ResNet's residual connections deserve special mention. The core problem with very deep networks was that gradients vanished as they propagated back through many layers. The skip connection creates a gradient highway: even if the learned residual F(x) is near zero, the identity path x guarantees gradient flow. This enabled networks 10× deeper than VGG, with better accuracy and generalisation.

CNNs Beyond Images

The convolution idea generalises beyond 2D images. 1D convolutions slide a filter along a sequence — useful for time-series classification, raw audio waveforms, and character-level text. Temporal CNNs (TCNs) stack 1D convolutions with dilated kernels to capture long-range temporal dependencies efficiently without recurrence.

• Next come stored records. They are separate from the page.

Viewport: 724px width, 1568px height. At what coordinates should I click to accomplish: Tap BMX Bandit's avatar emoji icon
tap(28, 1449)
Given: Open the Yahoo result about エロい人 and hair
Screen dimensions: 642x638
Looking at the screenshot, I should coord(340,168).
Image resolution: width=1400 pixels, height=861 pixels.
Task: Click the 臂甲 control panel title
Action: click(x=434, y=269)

Vision Transformers (ViT), introduced in 2020, now challenge CNNs on most image benchmarks. ViT splits the image into patches, treats each patch as a token, and applies self-attention. Trained on very large datasets, ViTs outperform CNNs; at smaller data scales, CNNs still have an advantage because their inductive biases (locality, weight sharing) act as a useful prior. In practice:

Use CNNs when...

Deploying to edge / mobile devices (low FLOP count)
Small to medium training data sizes
Latency-sensitive real-time inference
Fine-tuning a pre-trained vision backbone

Use ViTs when...

Large-scale pretraining available (ImageNet-21k, LAION)
Multimodal tasks (CLIP, Flamingo use ViT image encoders)
Tasks needing global context across the whole image
Unified architectures combining vision and language

Checklist: Do You Understand This?

Can you explain why an MLP applied directly to pixels does not scale, and what property of images CNNs exploit instead?
What does weight sharing mean and why does it reduce the parameter count compared to a fully connected layer?
What is the difference between translation equivariance (from convolution) and translation invariance (from pooling)?
What problem did residual connections in ResNet solve, and why does the identity shortcut help gradient flow?
In what scenarios would you choose a CNN backbone over a Vision Transformer for a production deployment?